At times, his daughter, Marina, placated his anxiety, just looking at her. A scalp freckle that one day would go secret with hair. Sequin of nail. He had never felt the athlete impulse until he had first carried her outside, one defensive arm blocking the crush of city torsos. She fell asleep clutching a fist of T-shirt on his weekends, and for a while, he could forget to catch up to the person he had decided he ought to be as he held his daughter.
But lately, paper stating debts had begun arriving in the afternoons. Lyle could hear the postman’s keys from the apartment as he stared at an endless log of horrible jobs. Chink of cheap metal, the clamp of shut doors. He dreaded envelopes. He got a second credit card, and then he was denied a third. He had to ask his father for money when Ingrid pressed for late child support. It was one of several humiliations.
Still, when he thought about it, which was not infrequent, he figured the worst of his termination was missing the financial collapse. Late 2008, he’d watched the web of stories grow on the internet. Lehman Brothers. Bear Stearns. The drama of subprime-backed CDOs. This was everyday terror: bogus credit ratings, profit on people who still believed in the American Dream.
In graduate school he had been meant to come to conclusions about advances in the printing press or the television or the phone, something about the utopia of a connected world getting caught in de facto monopolies, that there were only two ways to be—powerful or fucked—and that every unchecked politician perpetuated the naturalization of capitalism. He’d left graduate school for journalism to peel back all the undifferentiated apathy, exposing corruption. He had wanted to knock the egos out of powerful men.

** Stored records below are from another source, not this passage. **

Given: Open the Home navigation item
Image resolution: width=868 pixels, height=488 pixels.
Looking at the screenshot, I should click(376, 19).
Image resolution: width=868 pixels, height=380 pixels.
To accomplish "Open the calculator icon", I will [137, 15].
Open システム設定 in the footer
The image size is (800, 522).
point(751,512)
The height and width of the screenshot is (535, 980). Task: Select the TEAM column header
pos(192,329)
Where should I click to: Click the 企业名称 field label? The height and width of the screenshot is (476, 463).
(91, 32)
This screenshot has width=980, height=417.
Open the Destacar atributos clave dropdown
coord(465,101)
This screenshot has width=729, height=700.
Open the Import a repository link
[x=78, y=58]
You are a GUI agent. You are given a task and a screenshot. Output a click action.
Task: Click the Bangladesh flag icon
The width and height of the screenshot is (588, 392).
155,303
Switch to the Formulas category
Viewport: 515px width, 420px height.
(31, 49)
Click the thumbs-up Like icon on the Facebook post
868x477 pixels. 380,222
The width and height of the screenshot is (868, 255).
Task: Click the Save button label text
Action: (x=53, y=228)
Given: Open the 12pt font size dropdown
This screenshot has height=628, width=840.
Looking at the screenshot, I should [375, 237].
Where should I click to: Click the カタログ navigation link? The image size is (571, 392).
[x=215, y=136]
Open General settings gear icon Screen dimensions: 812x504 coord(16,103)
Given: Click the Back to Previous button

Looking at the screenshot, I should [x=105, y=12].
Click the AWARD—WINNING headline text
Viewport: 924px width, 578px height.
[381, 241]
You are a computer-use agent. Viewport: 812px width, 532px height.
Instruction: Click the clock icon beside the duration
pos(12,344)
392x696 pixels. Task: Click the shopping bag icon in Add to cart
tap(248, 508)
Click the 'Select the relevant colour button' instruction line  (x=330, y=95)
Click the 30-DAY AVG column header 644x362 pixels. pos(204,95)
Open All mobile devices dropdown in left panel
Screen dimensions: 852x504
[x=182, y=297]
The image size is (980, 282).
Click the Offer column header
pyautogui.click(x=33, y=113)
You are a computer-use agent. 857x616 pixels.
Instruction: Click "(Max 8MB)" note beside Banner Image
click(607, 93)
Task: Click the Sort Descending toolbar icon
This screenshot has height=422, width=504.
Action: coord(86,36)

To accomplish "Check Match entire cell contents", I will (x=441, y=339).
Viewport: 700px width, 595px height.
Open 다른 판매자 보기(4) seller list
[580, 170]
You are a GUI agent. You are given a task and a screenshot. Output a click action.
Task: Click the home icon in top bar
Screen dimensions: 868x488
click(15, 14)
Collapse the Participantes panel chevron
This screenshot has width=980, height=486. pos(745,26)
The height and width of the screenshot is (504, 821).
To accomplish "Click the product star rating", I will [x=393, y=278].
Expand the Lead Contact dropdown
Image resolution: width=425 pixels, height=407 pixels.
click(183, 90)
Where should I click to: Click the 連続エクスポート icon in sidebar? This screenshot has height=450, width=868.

Yet somehow what had happened was people who professionally defaced former child stars in Photoshop were telling the generational story he had been circling around most of his adult life. It only made him resent Greenie more. He obsessed over Noze bylines. And when his replacement, Saul Vaughn, published an investigative piece in a major legacy magazine about a Monsanto ghostwriter who’d placed articles in peer-reviewed science journals concluding their weed killer was not carcinogenic, absolute lies based on fabricated research, he called Bri Freeman, something jumpy inside.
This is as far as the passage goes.